## Exercise
Below are the records; repeat exactly their lines between the line holding "You are a computer-use" and the line holding "This screenshot has height=716, width=1568.", inclusive, skipping the pictures.

## Task input
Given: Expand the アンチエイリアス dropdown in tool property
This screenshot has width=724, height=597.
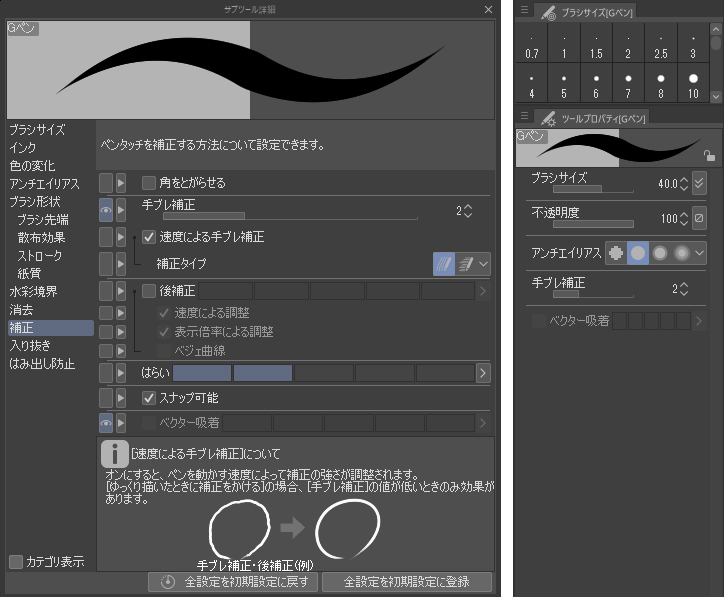Looking at the screenshot, I should [700, 253].
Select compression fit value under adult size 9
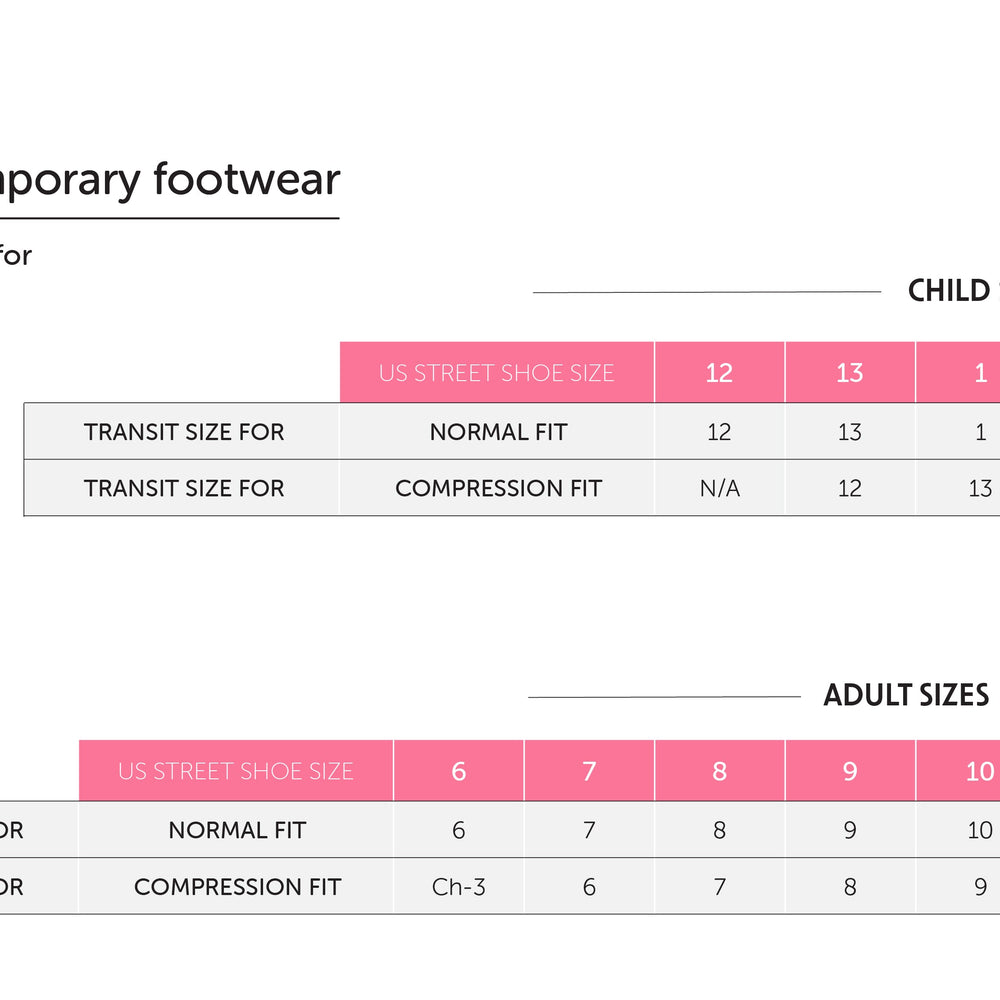The width and height of the screenshot is (1000, 1000). 849,886
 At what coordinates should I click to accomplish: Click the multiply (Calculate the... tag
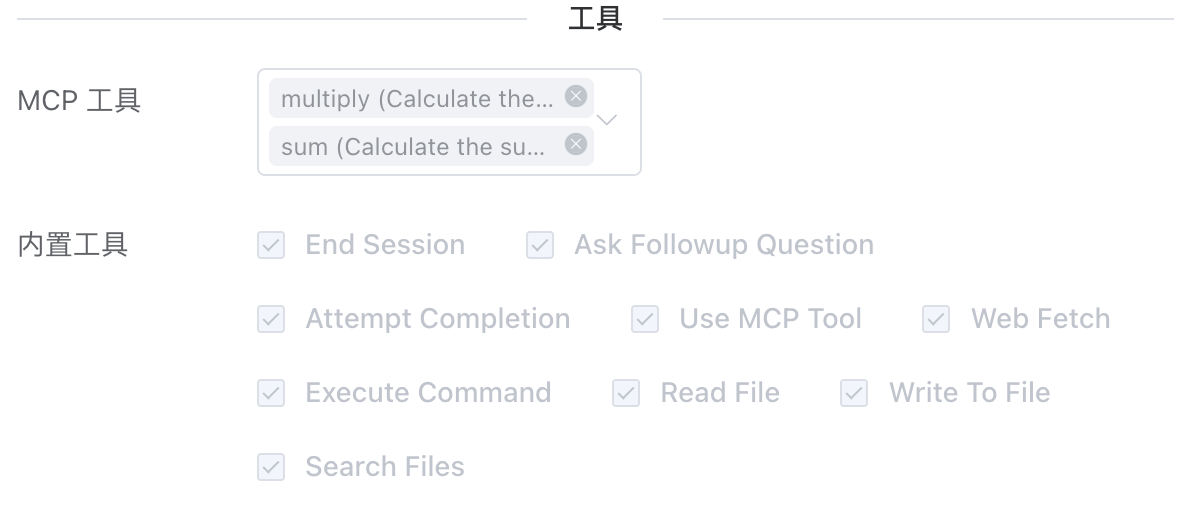tap(417, 99)
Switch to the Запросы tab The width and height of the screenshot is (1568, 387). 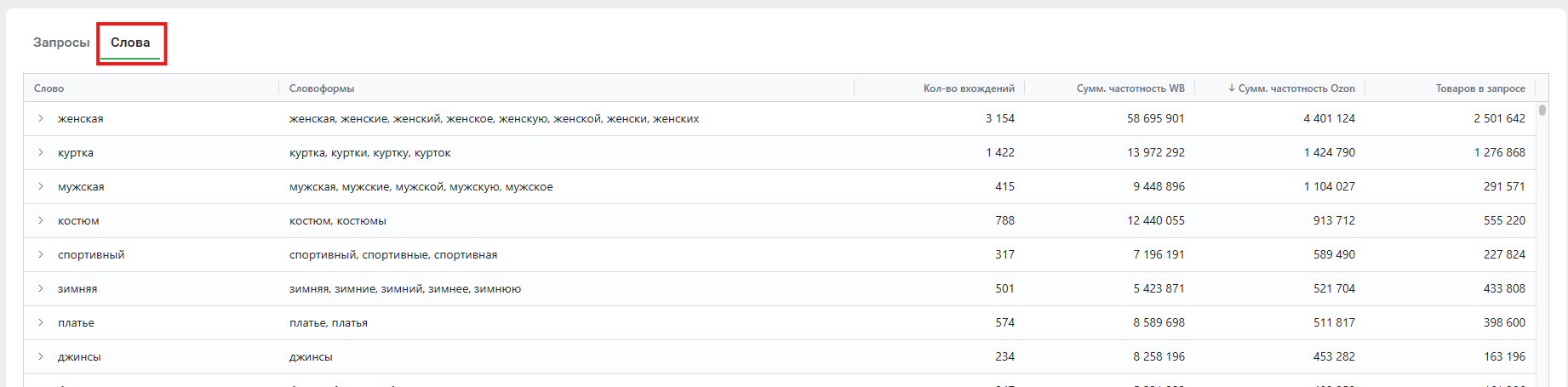pyautogui.click(x=61, y=43)
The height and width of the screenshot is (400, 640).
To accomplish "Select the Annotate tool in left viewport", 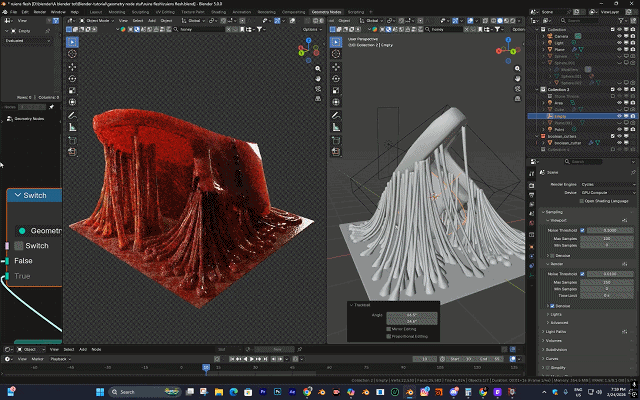I will pos(73,116).
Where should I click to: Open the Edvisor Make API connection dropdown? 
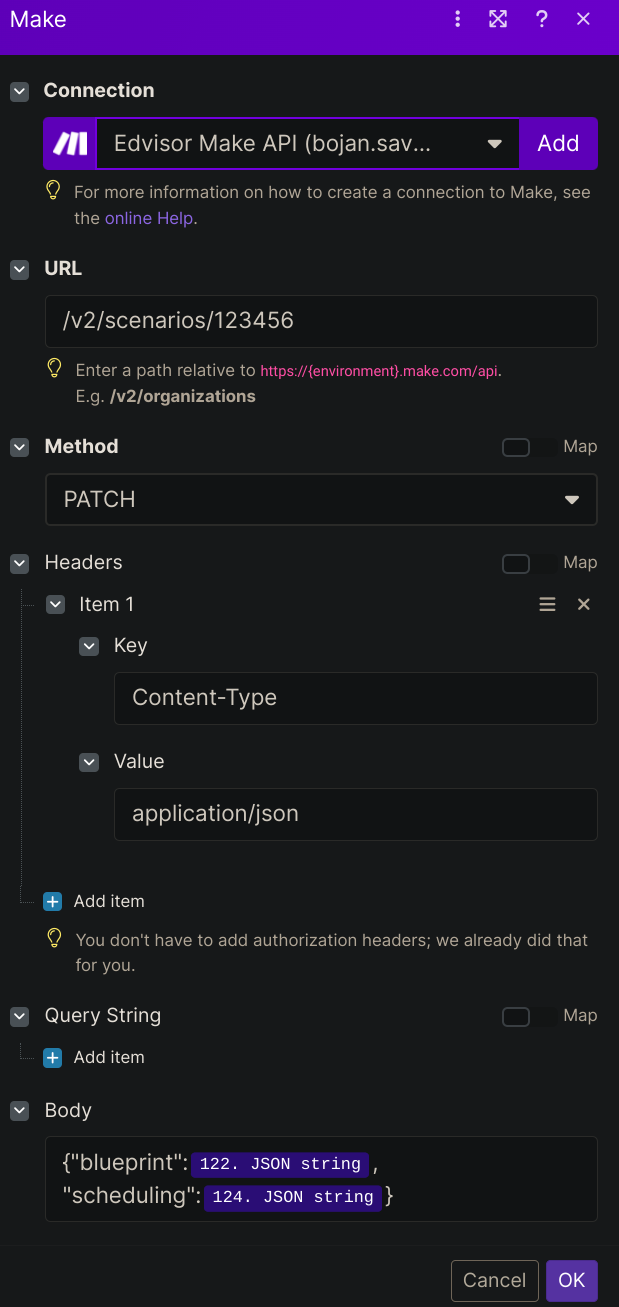308,143
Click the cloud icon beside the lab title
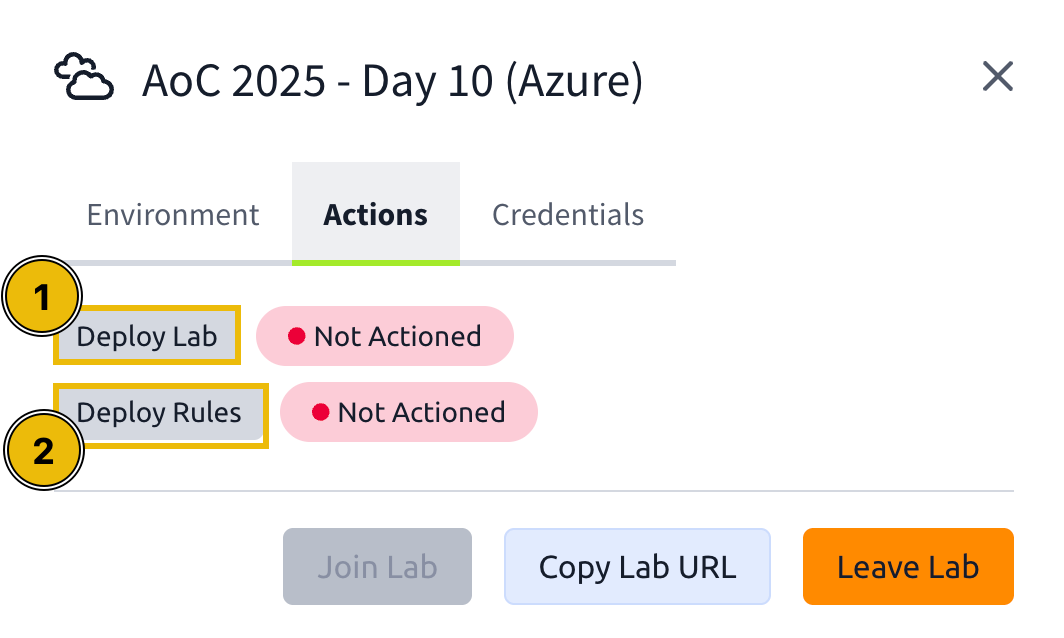The width and height of the screenshot is (1064, 638). pyautogui.click(x=84, y=76)
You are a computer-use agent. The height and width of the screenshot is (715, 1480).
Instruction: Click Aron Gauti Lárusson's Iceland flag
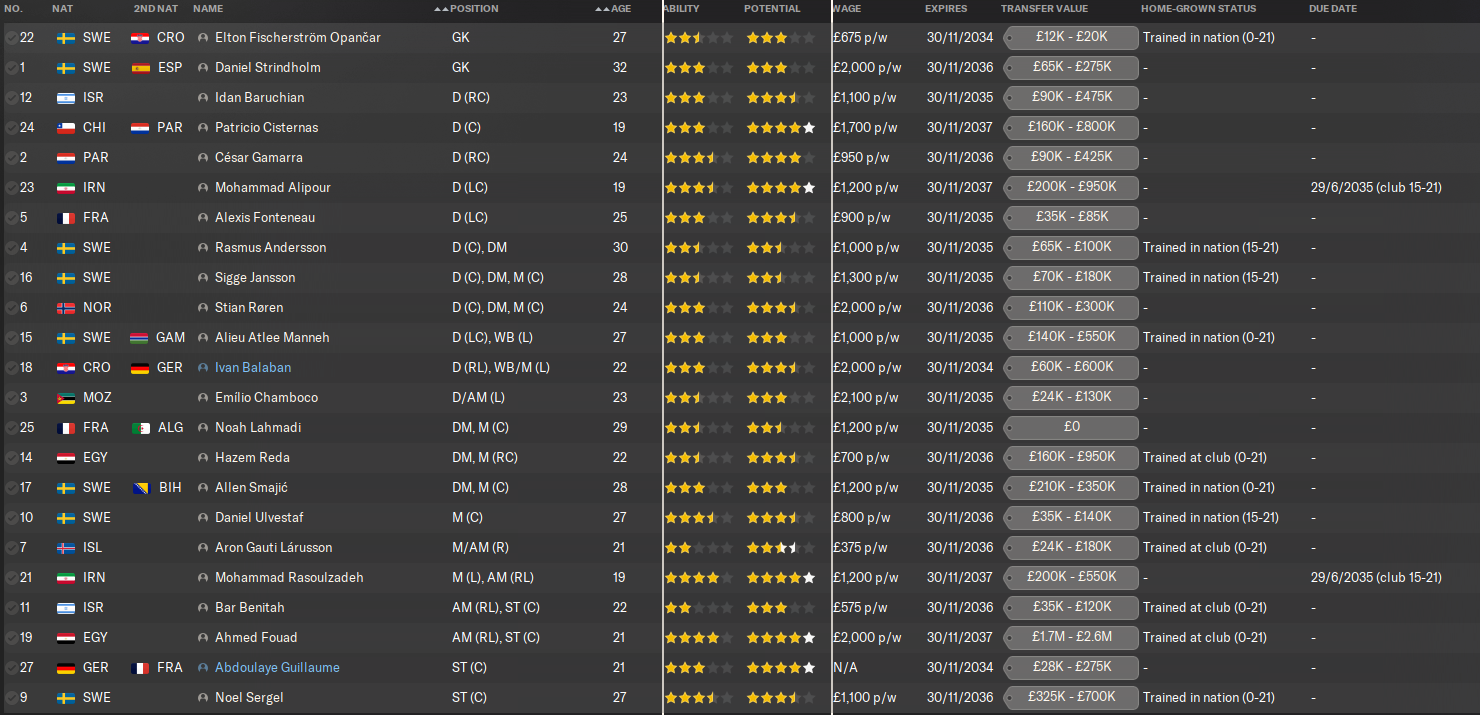(x=66, y=548)
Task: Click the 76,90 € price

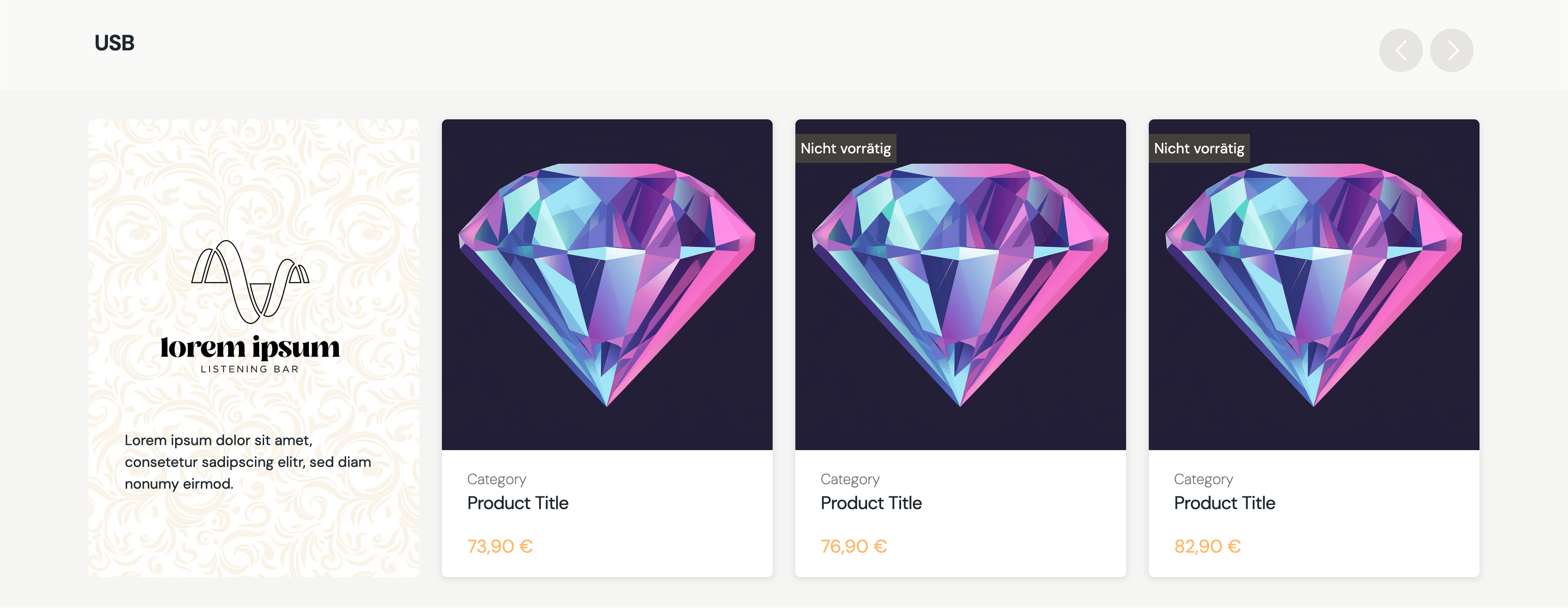Action: 853,545
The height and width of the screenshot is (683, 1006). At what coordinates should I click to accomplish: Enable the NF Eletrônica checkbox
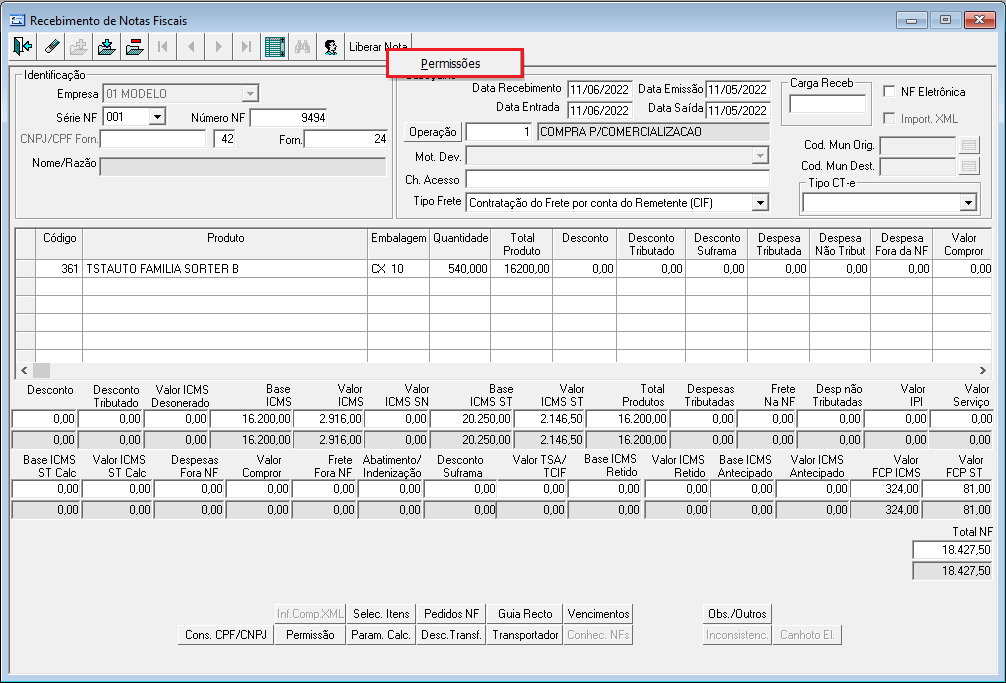(x=890, y=92)
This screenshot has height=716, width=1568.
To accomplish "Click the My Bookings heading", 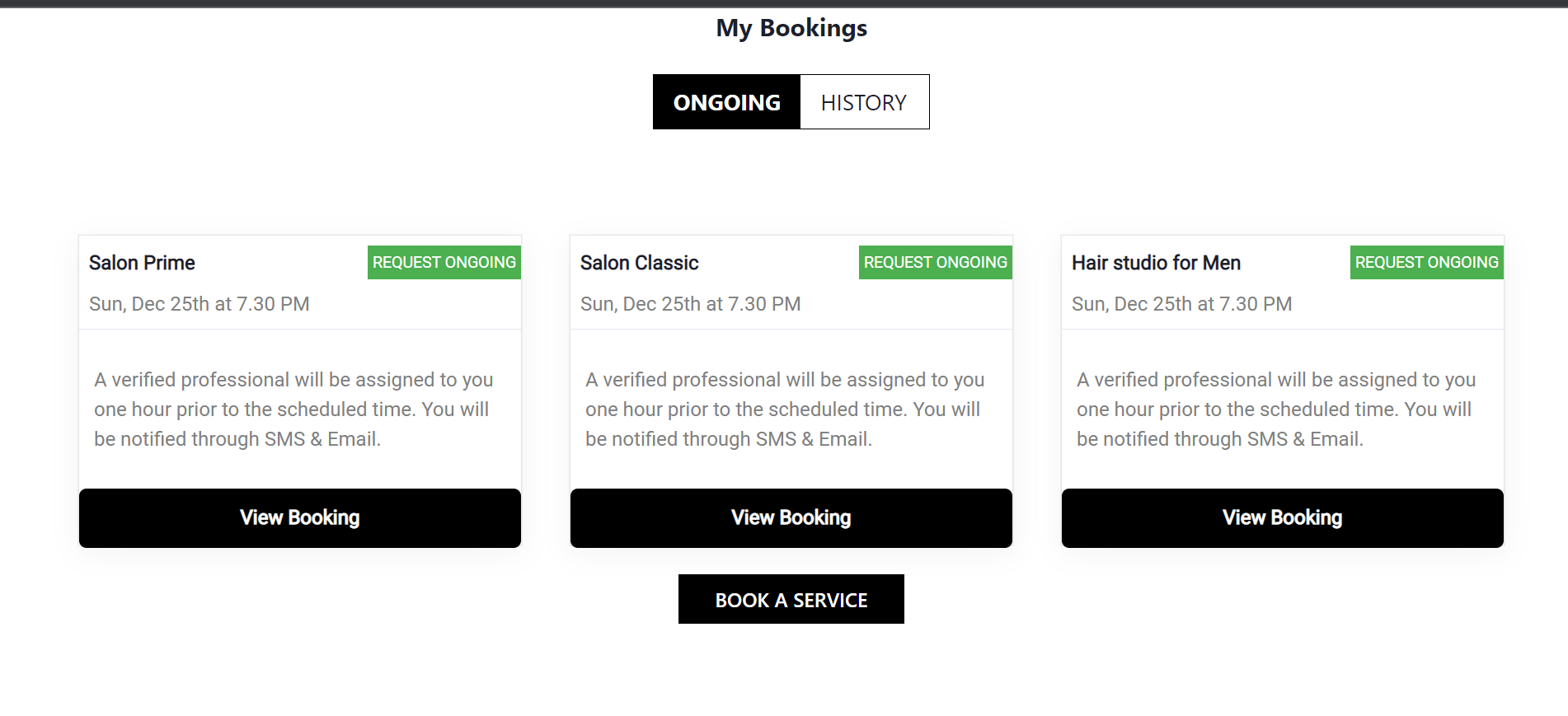I will (x=791, y=27).
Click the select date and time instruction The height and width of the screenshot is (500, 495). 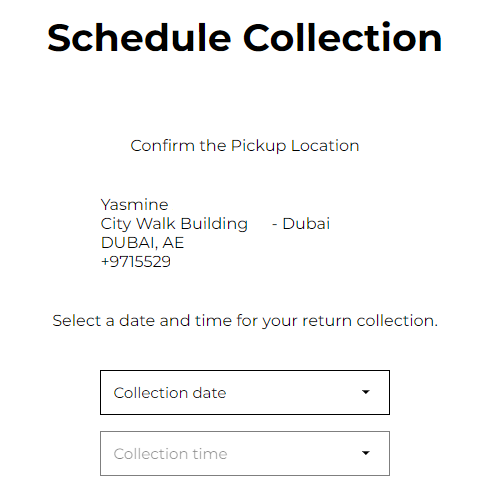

## Exercise response
You are a computer-use agent. The height and width of the screenshot is (715, 1480).
Instruction: Click Aron Gauti Lárusson's Iceland flag
(x=66, y=548)
Task: Click the 76,90 € price

Action: 853,545
The height and width of the screenshot is (683, 1006). At what coordinates should I click to accomplish: Enable the NF Eletrônica checkbox
(x=890, y=92)
This screenshot has height=716, width=1568.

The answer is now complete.